Hace falta, además, abrir discusiones urgentes sobre qué derechos, reformas y leyes es preciso exigir al gobierno de Sheinbaum, cómo hacer de la movilización un recurso de presión y defensa autónomos más que un llamado de arriba que solo «se atiende», por qué las bases y simpatizantes de Morena que ganan las elecciones no tienen capacidad de decisión en los asuntos fundamentales del partido y cuáles son los límites del gobierno y cómo superarlos. Estas reflexiones son importantes para poder exigir resultados al nuevo gobierno, impulsar los cambios necesarios y frenar cualquier medida que se considere perjudicial. Iniciativas como la construcción de comités asamblearios en barrios, comunidades, escuelas o centros de trabajo serían herramientas valiosas para deliberar sobre las necesidades colectivas y acordar acciones para atenderlas.

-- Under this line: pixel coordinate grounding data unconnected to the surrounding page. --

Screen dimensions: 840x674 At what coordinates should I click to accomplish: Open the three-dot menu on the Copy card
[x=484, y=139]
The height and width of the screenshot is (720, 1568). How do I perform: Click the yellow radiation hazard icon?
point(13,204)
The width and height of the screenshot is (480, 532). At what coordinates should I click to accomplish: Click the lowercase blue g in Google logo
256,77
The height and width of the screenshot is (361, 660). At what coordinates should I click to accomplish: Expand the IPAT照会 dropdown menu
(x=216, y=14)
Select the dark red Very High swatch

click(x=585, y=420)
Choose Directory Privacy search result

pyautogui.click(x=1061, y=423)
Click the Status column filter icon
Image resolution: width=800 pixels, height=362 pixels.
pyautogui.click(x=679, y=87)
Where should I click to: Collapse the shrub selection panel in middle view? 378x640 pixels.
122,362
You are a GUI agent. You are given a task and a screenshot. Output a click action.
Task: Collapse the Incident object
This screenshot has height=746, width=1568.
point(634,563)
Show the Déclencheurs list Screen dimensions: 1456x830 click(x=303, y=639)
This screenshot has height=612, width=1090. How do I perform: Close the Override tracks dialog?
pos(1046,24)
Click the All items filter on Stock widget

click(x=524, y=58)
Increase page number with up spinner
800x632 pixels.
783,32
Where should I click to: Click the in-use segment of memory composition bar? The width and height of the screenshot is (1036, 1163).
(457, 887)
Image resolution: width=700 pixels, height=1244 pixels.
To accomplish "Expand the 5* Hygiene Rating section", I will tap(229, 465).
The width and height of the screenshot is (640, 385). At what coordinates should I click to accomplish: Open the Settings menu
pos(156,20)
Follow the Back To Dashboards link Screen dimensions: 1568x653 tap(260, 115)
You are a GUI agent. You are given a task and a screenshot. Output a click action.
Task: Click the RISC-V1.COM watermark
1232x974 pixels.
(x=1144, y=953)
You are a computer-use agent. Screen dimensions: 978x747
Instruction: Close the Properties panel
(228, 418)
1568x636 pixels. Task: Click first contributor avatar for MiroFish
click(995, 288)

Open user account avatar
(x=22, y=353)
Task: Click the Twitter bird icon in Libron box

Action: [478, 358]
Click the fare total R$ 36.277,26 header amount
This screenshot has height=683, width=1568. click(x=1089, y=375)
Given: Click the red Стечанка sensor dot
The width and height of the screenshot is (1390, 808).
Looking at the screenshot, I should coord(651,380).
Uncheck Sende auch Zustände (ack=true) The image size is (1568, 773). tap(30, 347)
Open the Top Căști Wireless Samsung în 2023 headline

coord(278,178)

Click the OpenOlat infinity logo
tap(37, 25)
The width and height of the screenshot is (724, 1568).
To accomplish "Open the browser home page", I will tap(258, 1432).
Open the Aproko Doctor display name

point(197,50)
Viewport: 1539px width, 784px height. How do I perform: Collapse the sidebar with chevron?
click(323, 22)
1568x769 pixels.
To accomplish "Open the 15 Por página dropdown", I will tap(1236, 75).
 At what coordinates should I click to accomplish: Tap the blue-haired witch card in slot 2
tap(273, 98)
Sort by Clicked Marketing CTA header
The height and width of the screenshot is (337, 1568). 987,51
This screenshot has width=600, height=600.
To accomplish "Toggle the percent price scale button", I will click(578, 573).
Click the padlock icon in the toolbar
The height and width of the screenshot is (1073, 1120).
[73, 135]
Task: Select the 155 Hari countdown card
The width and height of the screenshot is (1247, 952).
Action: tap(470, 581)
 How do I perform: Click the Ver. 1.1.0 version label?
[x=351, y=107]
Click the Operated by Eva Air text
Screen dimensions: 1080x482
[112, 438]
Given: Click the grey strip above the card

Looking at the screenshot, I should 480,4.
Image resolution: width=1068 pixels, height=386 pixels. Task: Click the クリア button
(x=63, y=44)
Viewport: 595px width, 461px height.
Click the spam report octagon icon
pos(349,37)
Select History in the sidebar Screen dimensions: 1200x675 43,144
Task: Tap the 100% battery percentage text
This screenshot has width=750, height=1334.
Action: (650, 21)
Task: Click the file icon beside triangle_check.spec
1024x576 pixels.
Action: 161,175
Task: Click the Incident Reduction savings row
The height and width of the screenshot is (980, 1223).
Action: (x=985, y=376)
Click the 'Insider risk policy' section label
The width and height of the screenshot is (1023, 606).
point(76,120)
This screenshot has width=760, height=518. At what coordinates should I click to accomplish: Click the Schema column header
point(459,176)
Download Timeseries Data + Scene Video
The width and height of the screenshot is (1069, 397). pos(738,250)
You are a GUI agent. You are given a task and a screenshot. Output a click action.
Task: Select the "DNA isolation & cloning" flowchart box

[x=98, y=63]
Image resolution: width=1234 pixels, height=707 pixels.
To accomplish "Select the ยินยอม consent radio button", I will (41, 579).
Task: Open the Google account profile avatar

De esto podría depender que el ciclo progresista en México no termine con un retorno de la derecha y la consecuente vuelta atrás y anulación de todos los cambios positivos conseguidos. Las reformas, leyes y políticas públicas son letras sobre papel que siempre se pueden modificar y sustituir por otras, de ser necesario incluso mediante el uso de la fuerza. Las experiencias recientes en el Cono Sur deberían servirnos de advertencia. Detrás de cada proceso progresista en el que las mayorías trabajadoras no lograron trascender el reformismo de los gobiernos, se produjeron contramovimientos de la derecha que acabaron de un plumazo con buena parte de los logros alcanzados.
El gobierno de Andrés Manuel contribuyó a generar un contexto de mayor politización y promovió reformas que generaron mejoras sustanciales para las mayorías. Sin embargo, su inclinación a la conciliación de clases restringió el alcance de los cambios conseguidos. El nuevo gobierno, encabezado por Claudia Sheinbaum —si bien merece el beneficio de la duda—, ya está dando muestras de seguir el mismo rumbo, como lo evidencia el anuncio de que no impulsará una reforma fiscal para gravar a las grandes fortunas.
Corresponde entonces al pueblo trabajador organizarse para utilizar los cambios alcanzados como nuevos puntos de partida para seguir avanzando, profundizar el camino y conseguir justicia y bienestar reales y duraderos. Solo entonces podremos hablar de una verdadera transformación en México.